Стану балалаечку играти,
Милого дружка вспоминати,
Ах, люли, люли, вспоминати.

Вторая девушка поёт, подойдя к избранному парню, а в руках у неё расшитое полотенце, икона Святой Троицы.

Стану я мил друга будити,
Люли, люли, будити.
Встань, мой муж, разбудися,
Люли, люли, разбудися.
Светленькой водичкой умойся,
Люли, люли, умойся.

Парень изображает умывание.

Чистым полотенцем утрися,
Люли, люли, утрися.

Вторая девушка подаёт парню расшитое полотенце.

На тебе икону – помолися,
Люли, люли, помолися.

Вторая девушка подаёт парню икону, и парень крестится, читает короткую молитву. В это время один из трёх парней изображает старика – идёт к первой девушке, сгорбившись, постукивая берёзовым батожком. Первая девушка поёт, подбоченясь, насмешливо глядя на старика, а в девичьих руках банное мочало и деревянная лопата, коей вынимают жаркий хлеб из чела русской печи.

Стану старого мужа будити,
Ах, люли, люли, будити:
Встань, мой муж, разбудися,
Люли, люли, разбудися.
На тебе помои – умойся,
На тебе мочало – утрися.

Девушка, игриво улыбаясь, с усмешливым поклонцем вручает «старику» мочало.
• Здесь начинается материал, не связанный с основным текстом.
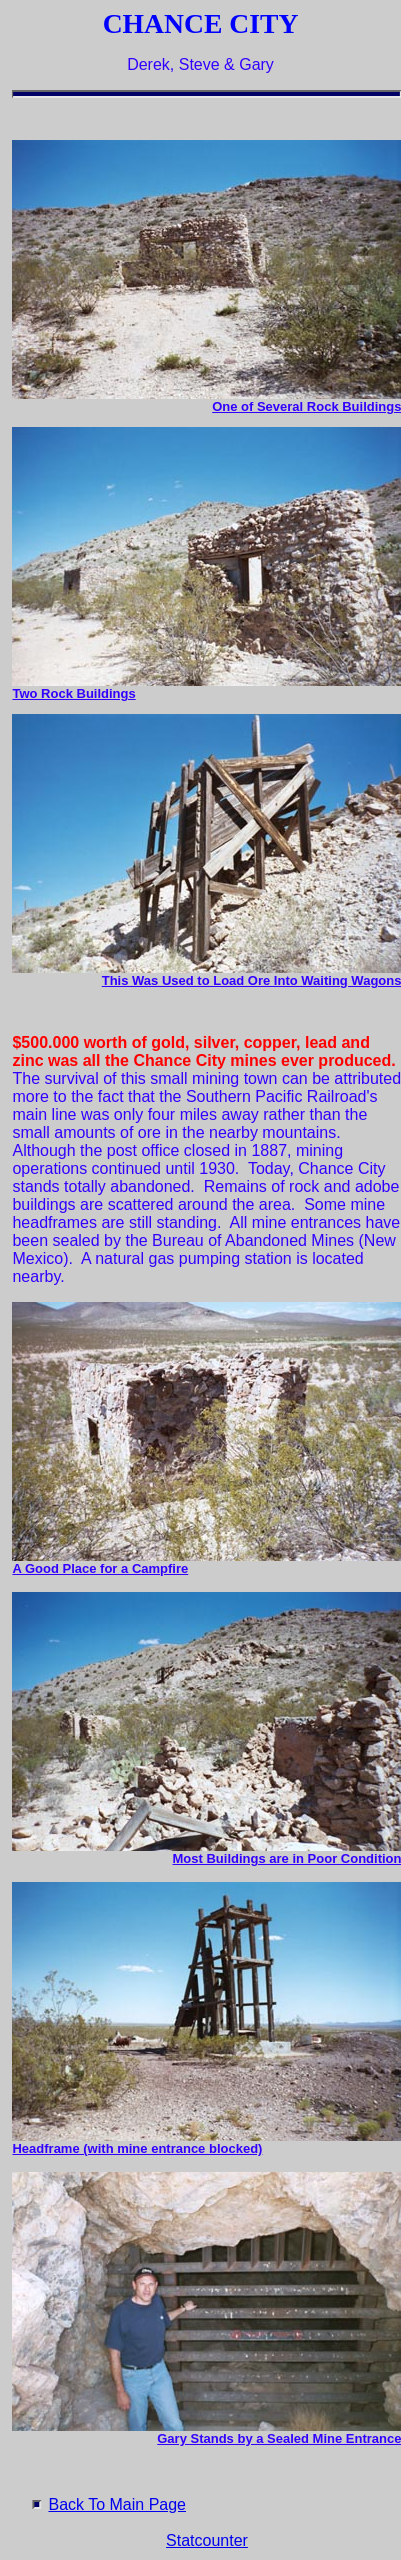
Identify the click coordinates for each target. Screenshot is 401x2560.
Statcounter (207, 2540)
На тебе лопату – помолися.

Девушка, мигнув подруге, сует «старику» деревянную лопату. Гармонист наяривает плясовую музыку. «Старик» нежданно-негаданно обращается в «молодого» и начинает приплясывать. Пляшут парни и девушки.

Во всех усадьбах «деревни» в тот день звучали народные песни: и протяжные сибирские, и застольные, и подблюдные, и песни посиделок, и свадебные, и хороводные, и шуточные, и частушки-тараторки. Но перво-наперво, в лад празднику, семицко-троицкие песни, воспевающие нашу любушку – берёзу-берегиню.
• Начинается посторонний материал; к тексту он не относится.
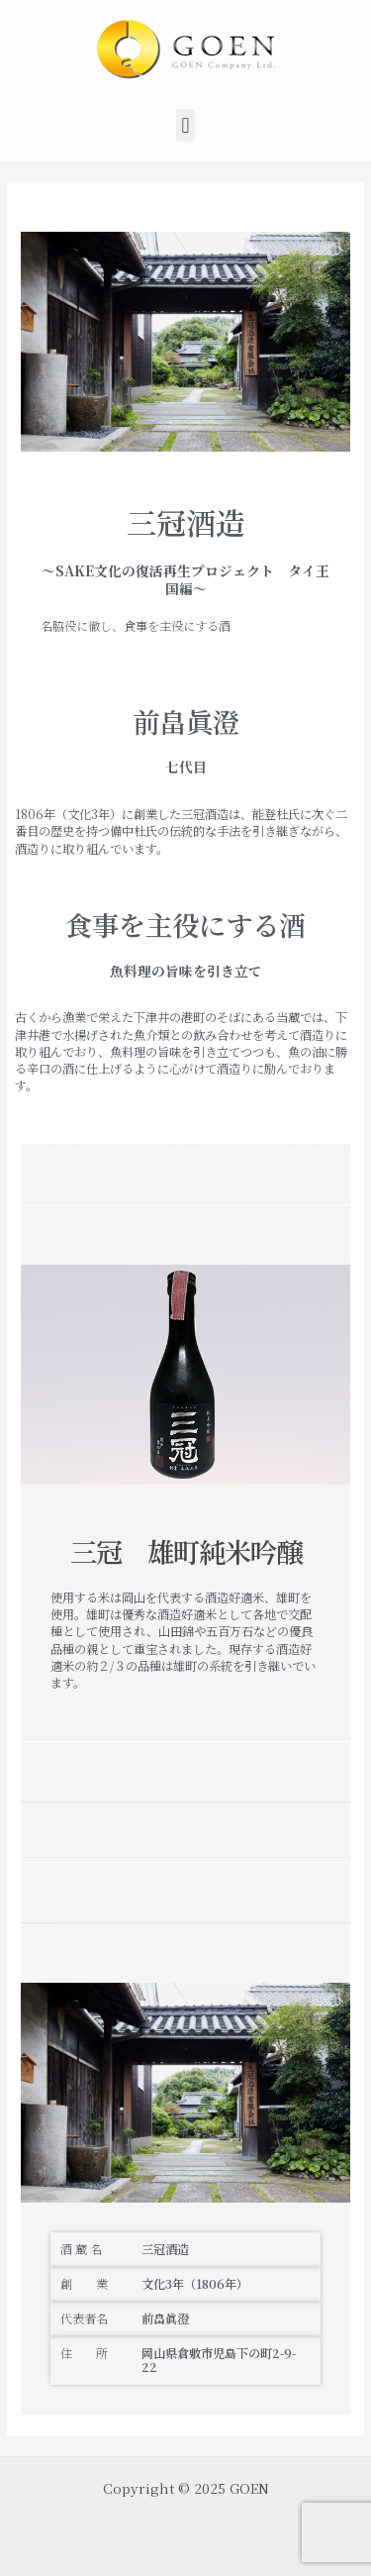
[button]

Народные песни, собранные и записанные даже на малую толику, уже составляют горы книг – Россия широка, необъятна, а у каждой деревушки своя новинушка; но беда, что невозможно учуять всем сердцем русскую песню из книги, её можно пережить лишь в живом пении – многоголосом, влитом в обрядовое действо, да и в родной деревенской среде. А посему сибирская «деревня», хотя и музейно ряженная, оказалась впору для исконных русских праздников и песенной старины. Не случайно о благолепной избе, ладной деревне говаривали: «Не изба, а праздник, не деревня – песня». Эко живо и красиво льётся над ромашковым лугом, завивается среди берёзовых грив, приступающих к усадьбам хороводная берестяная песнь.

На дощатых «чистых» дворах завивали хоровод-солнцевод сарафанные бабоньки да девоньки, в лад постукивая каблучками яловых сапожек, пришаркивая сыромятью мягких чирков, и с такой редкой в злую годинушку земной душевностью и природно-русской отчаянной удалью пели старые певни, что – как однажды в родной деревне, когда тянули старину две вековухи, – я вдруг гордо и слёзно вспомнил, что я русский, что всё – могучие избы, бревенчатые заплоты, поля среди березняков, синё мерцающие незабудками, крест часовни, тающий в голубоватом мареве, Ангара с отражёнными в её глуби таёжными хребтами и белыми облаками, деревенские певни посреди дворов, многоголосые песни, птичьи пляски, – всё это моё родное, русское.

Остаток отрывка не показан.